Most Roofers Report Trouble Being Paid Retentions on Council Projects

MOST ROOFING contractors – 86% – say they have trouble getting paid retentions owed on local authority projects. Just 14% say there are no problems.

The latest quarterly State of the Roofing Industry survey by Glenigan for the National Federation of Roofing Contractors (NFRC) asked roofing and cladding contractors about their experiences of cash retentions when undertaking local authority works.

More than half (51%) of respondents to the quarterly survey said they took on local authority work.
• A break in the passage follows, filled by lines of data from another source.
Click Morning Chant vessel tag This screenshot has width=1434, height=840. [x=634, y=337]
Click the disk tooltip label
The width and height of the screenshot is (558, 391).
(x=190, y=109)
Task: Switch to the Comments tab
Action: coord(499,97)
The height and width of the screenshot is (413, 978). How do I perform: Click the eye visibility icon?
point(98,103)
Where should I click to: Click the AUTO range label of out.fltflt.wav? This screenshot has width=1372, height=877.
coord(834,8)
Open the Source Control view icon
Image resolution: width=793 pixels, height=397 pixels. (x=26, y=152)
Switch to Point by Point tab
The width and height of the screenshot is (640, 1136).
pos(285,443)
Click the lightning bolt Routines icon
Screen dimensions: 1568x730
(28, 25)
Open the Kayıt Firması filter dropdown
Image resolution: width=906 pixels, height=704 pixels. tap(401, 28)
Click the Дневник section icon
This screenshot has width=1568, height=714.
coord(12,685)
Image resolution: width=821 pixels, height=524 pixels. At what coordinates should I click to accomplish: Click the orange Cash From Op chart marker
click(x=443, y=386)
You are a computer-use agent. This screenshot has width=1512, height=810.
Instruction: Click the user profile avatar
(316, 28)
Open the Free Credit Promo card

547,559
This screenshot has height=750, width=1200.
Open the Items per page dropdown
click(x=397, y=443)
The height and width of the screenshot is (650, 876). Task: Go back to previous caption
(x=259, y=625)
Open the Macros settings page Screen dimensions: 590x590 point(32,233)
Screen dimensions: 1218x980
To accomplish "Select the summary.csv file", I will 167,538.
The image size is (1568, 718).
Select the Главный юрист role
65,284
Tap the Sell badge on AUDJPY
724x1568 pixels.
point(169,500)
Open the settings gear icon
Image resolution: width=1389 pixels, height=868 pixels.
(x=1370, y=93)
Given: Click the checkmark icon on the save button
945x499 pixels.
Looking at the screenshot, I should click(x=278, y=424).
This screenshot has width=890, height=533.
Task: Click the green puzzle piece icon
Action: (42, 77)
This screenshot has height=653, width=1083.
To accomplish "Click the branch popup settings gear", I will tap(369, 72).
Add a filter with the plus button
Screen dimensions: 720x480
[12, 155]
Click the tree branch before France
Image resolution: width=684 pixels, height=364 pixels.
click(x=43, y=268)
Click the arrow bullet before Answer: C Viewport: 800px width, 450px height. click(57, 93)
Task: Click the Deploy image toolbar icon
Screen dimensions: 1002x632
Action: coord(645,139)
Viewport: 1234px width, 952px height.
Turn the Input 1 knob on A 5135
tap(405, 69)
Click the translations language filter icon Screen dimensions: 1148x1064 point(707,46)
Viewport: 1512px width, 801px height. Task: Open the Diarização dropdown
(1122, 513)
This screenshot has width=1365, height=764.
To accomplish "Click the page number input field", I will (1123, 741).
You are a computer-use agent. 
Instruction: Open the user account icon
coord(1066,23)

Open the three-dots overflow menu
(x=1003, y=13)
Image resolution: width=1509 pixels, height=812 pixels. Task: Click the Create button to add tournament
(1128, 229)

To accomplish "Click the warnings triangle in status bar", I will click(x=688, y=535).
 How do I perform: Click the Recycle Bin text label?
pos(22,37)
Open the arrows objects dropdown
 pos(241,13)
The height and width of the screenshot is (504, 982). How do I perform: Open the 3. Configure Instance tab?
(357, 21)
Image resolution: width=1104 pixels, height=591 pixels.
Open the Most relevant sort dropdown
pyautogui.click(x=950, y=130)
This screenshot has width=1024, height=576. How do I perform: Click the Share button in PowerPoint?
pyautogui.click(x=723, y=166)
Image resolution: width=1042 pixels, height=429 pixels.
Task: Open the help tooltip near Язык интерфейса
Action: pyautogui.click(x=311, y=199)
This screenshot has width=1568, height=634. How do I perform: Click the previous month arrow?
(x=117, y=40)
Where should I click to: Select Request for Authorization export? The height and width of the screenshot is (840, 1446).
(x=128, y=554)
Of these, 76% said that they always, usually, or sometimes had retentions held on them when undertaking those works.

Of that group, 86% said they always, usually, or sometimes had trouble obtaining the retention monies they were owed:

17% said they ‘always’ had trouble
33% said they ‘usually’ had trouble
36% said they ‘sometimes’ had trouble

The survey questions were out to the NFRC’s members following the trade association’s campaign against the practice of retentions in the construction industry.

Research revealed that £300m was being held in retentions in the roofing industry alone in 2021, according to the NFRC.

Withheld Retentions

This latest survey report suggests that the roofing sector continues to face major problems created by retention payments being withheld.

The results come as new rules on late payments were announced following the Autumn Statement. The government changed regulations so that businesses will have to publish data on all payments, late payments and payments in dispute from 2024. Businesses failing to pay within 55 days will be excluded from supplying for public contracts over £5m.

Over three-quarters of NFRC members (78%) say they have seen no improvement in retentions – or they are facing worse. Survey respondents said they are expeiencing the same level or more retentions than last year. Phrases used to describe their experiences of retentions included ‘unnecessary’, ‘tortuous’, as well as ‘psychologically damaging’.

James Talman, NFRC CEO

NFRC CEO James Talman said: “At best, retentions are an additional burden on time-poor microbusinesses. At worst, they reduce subcontractors to operating at a loss and sometimes even facing insolvency.

“Ending the use of cash retentions would encourage business investment in skills and expansion by improving construction SME cashflow, would free up hours of wasted time chasing owed monies, and could reduce the number of sub-contractor businesses that decide they just cannot carry on. This outdated practice has persisted for long enough: government, at both the national and local level, should set an example to all UK clients to end its use throughout their project supply chain.”